Metin Bölümü:
┄┄┄┄┄┄┄┄┄┄

Son Dakika



Kanıtsız kurguların, ön yargılı açıklamaların yarattığı sisli ortamı aralamak gerekiyor.

Öncelikle olayları anımsamak yararlı olacaktır.

*

Tahran’da, Ayetullah Hassan Sanei, Kasım 1992’de, Selman Rüşdi’yi öldürenlere verilecek ödülü 2 milyon dolara çıkardıklarını açıklamış, Uğur Mumcu’nun öldürülmesinden bir ay sonra da Aziz Nesin’i  hedef göstermişti:

Bir ABD uşağı ve Şah Rıza Pehlevi gibilerin oyuncağı olan Aziz Nesin, İslam için önemli bir düşman değildir. Ancak kitabı yayınladığı takdirde de, sonunun ne olacağı bellidir!..”

“Müslüman İşadamı” olarak tanıtılan M. Ali Şadoğlu da Aziz Nesin’in “kellesi” için “Rüşdi’nin ödülünün onda biri kadar, 200 bin dolar ödül” vereceğini gazete ilanıyla duyurmuştu.

İstanbul-Cağaloğlu’nda Cuma namazı sonrasında Aydınlık bürosunu taşlayan kitle daha sonra valilik binasına yürümüştü. Al-Kudüs Kuvvetleri’nin Türkiye kolu bu olayı övgüyle duyururken, Aziz Nesin’i bir kez daha hedefe koymuştu:

“Aziz Nesin tam bir Rüşdi. Ömrünün son demlerine gelmiş Aziz Nesin ilerleyen yaşına rağmen Selman Rüşdi’nin Sancho Panza’sı rolünü sürdürüyor.”

Bu açıklama, üç yıl önce İran’dan gelen “Türkiye’nin Selman Rüşdisi Turan Dursun” açıklamasına benziyordu.

Turan Dursun öldürülmüştü. Haziran 1992’de de Kahire’de yazar Dr. Ferec Fuda, öldürülmüştü. Al Kudüs Kuvvetleri’nin yayın koluna göre Dr. Fuda, “küfür önderi” ve “Mısır’ın Turan Dursun’u” idi.
 

“GELİYORUM” DİYEN KATLİAM

Şubat 1993’te Kâğıthane’de binlerce kişinin katıldığı toplantıda ateşli hatip Nurettin Şirin, Ayetullah’ın fetvasının yerine getirileceğini duyuruyordu:

“Hayır, bizim inancımıza göre, her kim Kur'an'a ve Resulullaha hakaret ederse onun cezası ölümdür ve bu hükmü yerine getirmek de müslümanların görevidir. Şimdi de Aziz Nesin adlı aşağılık bir varlık çıkmış her ne pahasına olursa olsun ben bu kitabı yayınlayacağım diyor. Bu ne cüret, bu ne cesaret? İslam'ın hükmünü Aziz Nesin'e icra edeceğiz ve onun cezasını vereceğiz.”

┄┄┄┄┄┄┄┄┄┄

Metin ve öğe işaretleme kayıtları:
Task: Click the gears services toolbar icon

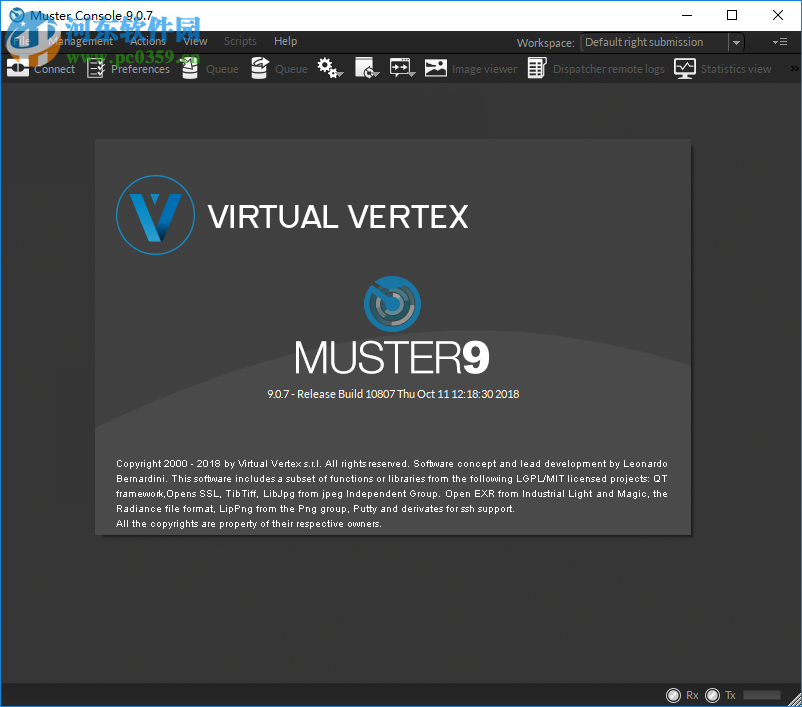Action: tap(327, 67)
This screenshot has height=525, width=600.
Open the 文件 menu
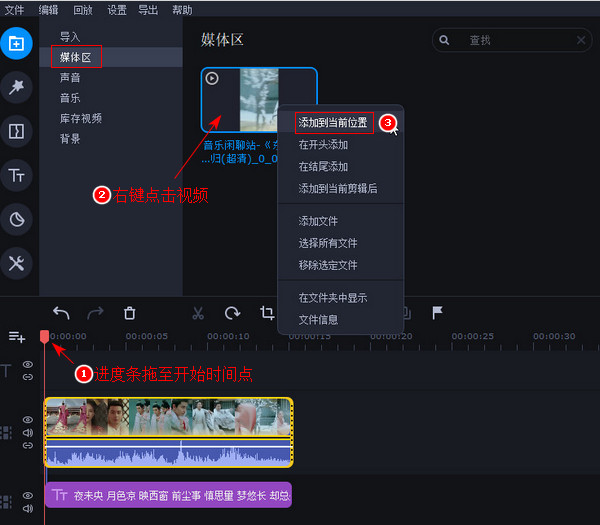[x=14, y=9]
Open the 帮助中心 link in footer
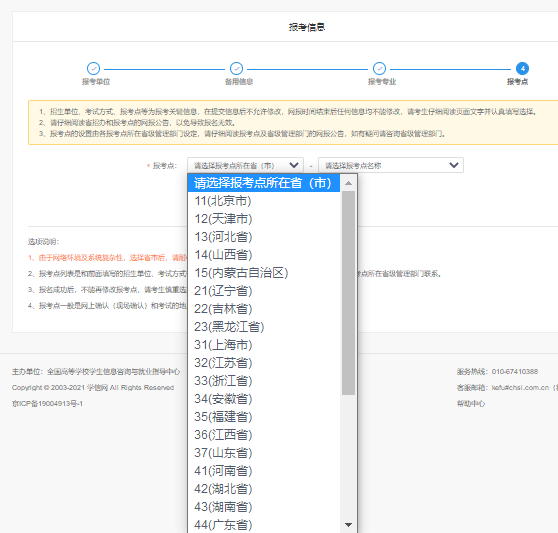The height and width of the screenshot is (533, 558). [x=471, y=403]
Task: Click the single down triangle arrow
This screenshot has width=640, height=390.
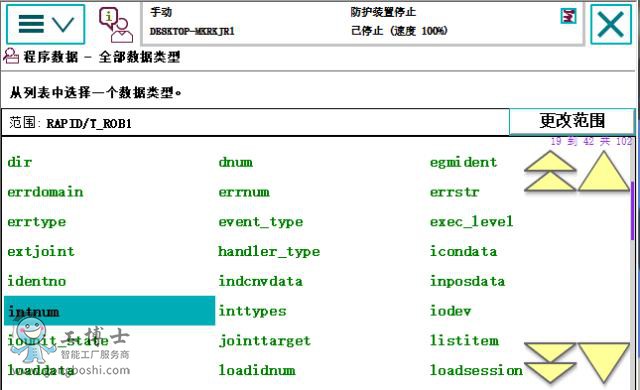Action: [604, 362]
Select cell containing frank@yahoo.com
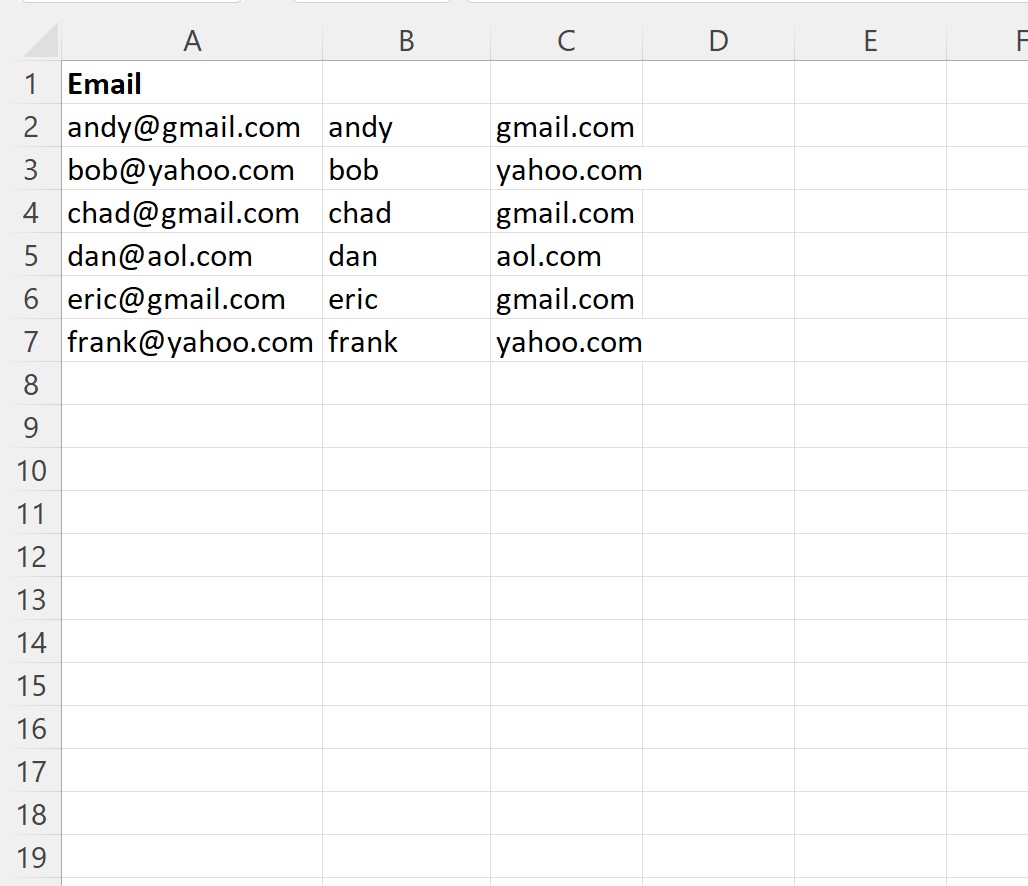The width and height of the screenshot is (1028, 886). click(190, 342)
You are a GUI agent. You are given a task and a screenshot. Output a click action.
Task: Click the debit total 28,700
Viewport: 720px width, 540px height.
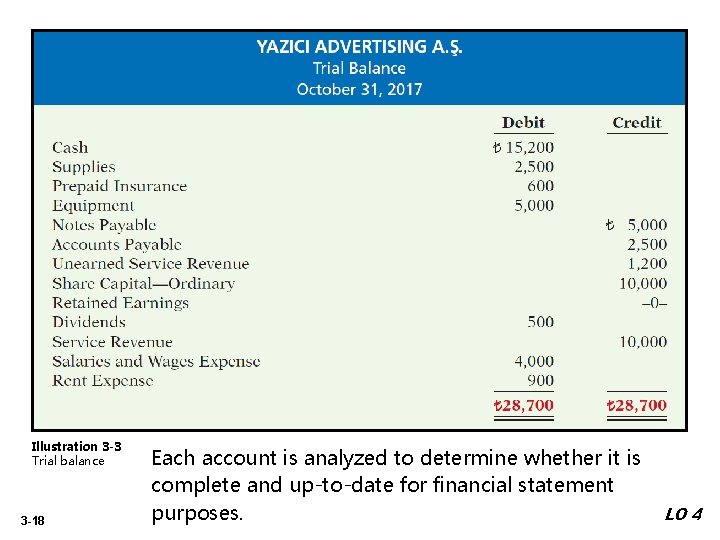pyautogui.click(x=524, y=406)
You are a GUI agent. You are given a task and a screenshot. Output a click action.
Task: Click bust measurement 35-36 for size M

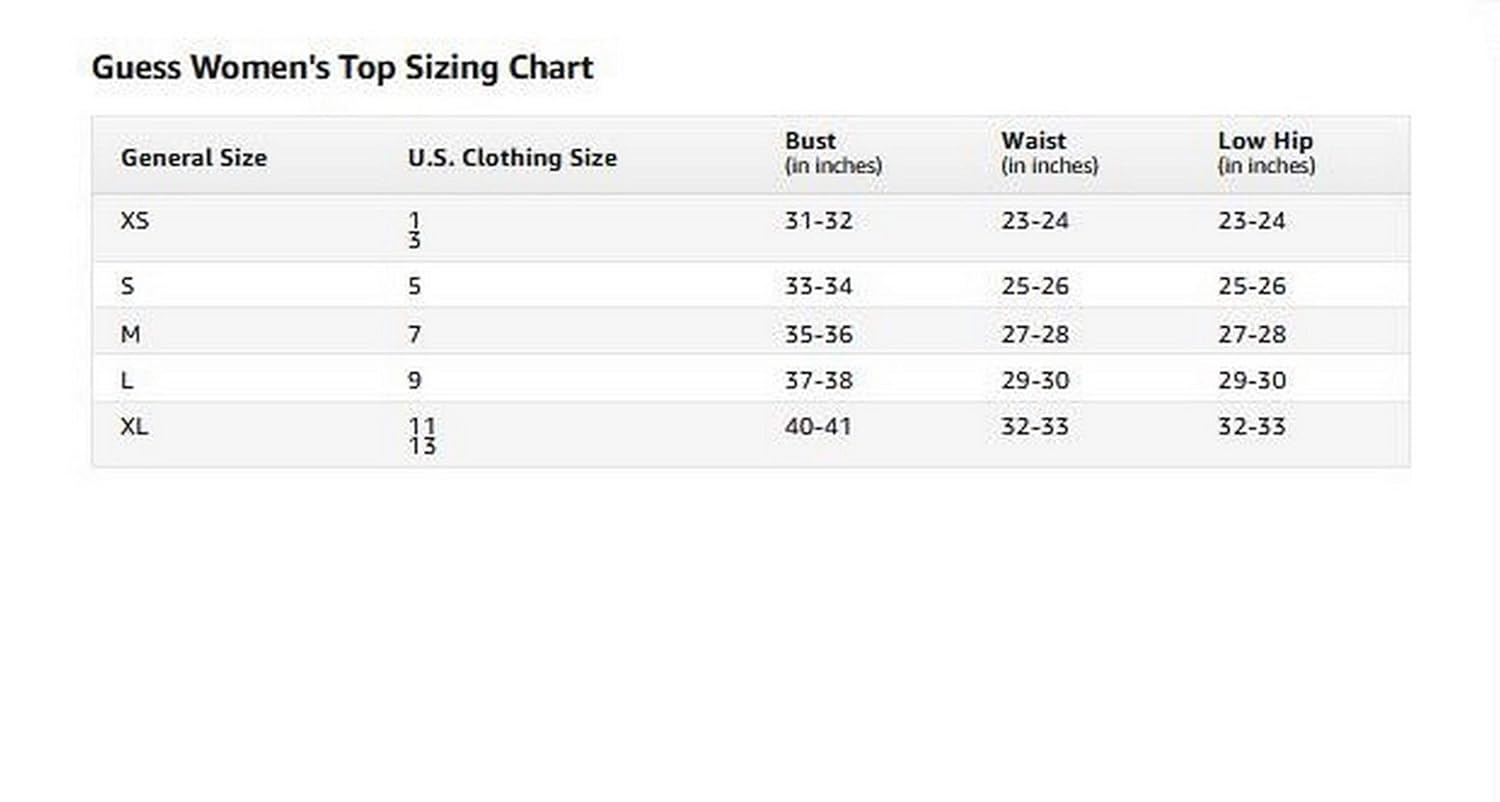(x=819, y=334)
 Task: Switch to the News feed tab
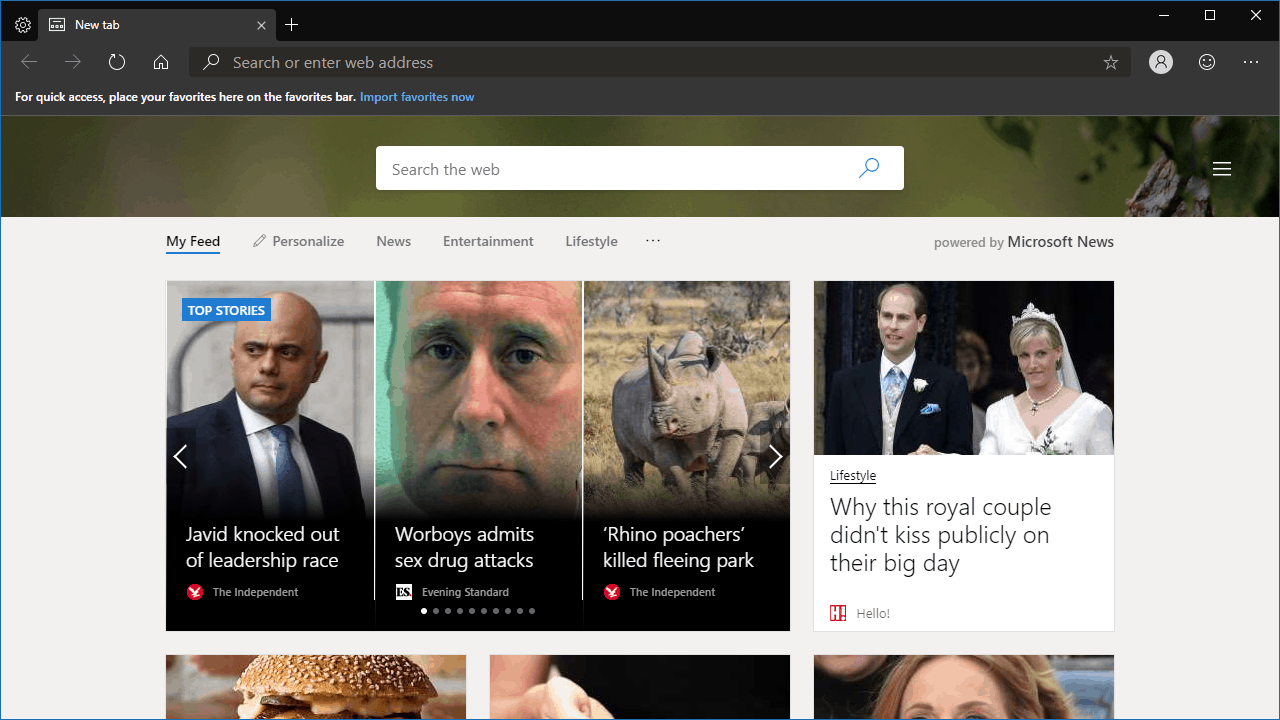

┄┄┄┄┄┄┄┄┄┄

Hedefler:
• A. Kayıtların başından "pyautogui.click(x=524, y=406)" içeren satıra kadar (o satır da dahil) bu satırları, "Open the" ifadesini "Go to the" olarak değiştirip geri kalan her şeyi aynen koruyarak yeniden yaz. Cevaba resimleri koyma.
• B. Aziz Nesin'e yönelik tehditleri anlatan yazıyı kaldığı yerden sürdür.

Sıralı Sonuçlar:
• A.
Task: Click the gears services toolbar icon

Action: tap(327, 67)
This screenshot has height=525, width=600.
Go to the 文件 menu
[x=14, y=9]
Go to the 帮助中心 link in footer
The height and width of the screenshot is (533, 558). [x=471, y=403]
Task: Click the single down triangle arrow
This screenshot has width=640, height=390.
Action: [604, 362]
Select cell containing frank@yahoo.com
The width and height of the screenshot is (1028, 886). click(190, 342)
You are a GUI agent. You are given a task and a screenshot. Output a click action.
Task: Click the debit total 28,700
Viewport: 720px width, 540px height.
pyautogui.click(x=524, y=406)

• B.
Toplantılar, gösteriler, açıklamalar birbirini izledi ve hüküm günü geldi. 2 Temmuz 1993, Cuma günü Sivas’ta sabahın erken saatlerinde dağıtılan “Müslüman Kamuoyuna” başlıklı bildiride “Aziz Nesin köpeği yanında kendisiyle beraber bir ekiple birlikte şehrimiz valisi tarafından davet edilip, şehirde adeta Müslümanlarla alay edercesine gezebilmektedir” deniliyor ve aynı bildiriyle kitle eyleme çağrılıyordu:

”İslamın Peygamberini ve Kitabın izzetini korumak için bu uğurda verilen canlarımız vardır. Gün, Müslümanlığımızın gereğini yerine getirme günüdür. Gün, Allah (cc)’ın vahyi Kur’an-ı Kerim’e, Allahın meleklerine, Allahın Resulü Hz. Mhammed (SAV)’e, onun ailesine ve sehabına yöneltilen çirkin küfürlerin hesabının sorulma gündür. ‘İman edenler Allah yolunda savaşırlar, kafirler de tağut yolunda savaşırlar. O halde şeytanın dostlarıyla savaşın, çünkü şeytanın hilesi zayıftır.’

Galip gelecek olanlar şüphesiz ki Allah taraftarı olanlardır.” (NİSA:76)"

Aynı gün Cuma namazı kılanlar, dışarıda toplananlarla buluştular ve vilayete doğru “Zafer İslamın”, “Şeytan Aziz”, “Sivas Aziz’e mezar olacak”, “Vali istifa”, “Şerefsiz Vali” sloganlarıyla yürüdüler. Sayıları on beş bini bulmuştu.

Atatürk anıtını parçaladılar. Atatürk büstünün boynuna ip bağlayarak sürüklediler. “Cumhuriyet burada kuruldu – Burada yıkacağız” diye bağırıyorlardı.

Pir Sultan Abdal ve ozanları simgeleyen heykele saldırdılar. Güvenlik görevlileri, anıtın kaldırılacağını duyurarak kitleyi yatıştırmaya çabaladı. Olmadı, anıtı yerinden sökerek kamyonla yüklediler.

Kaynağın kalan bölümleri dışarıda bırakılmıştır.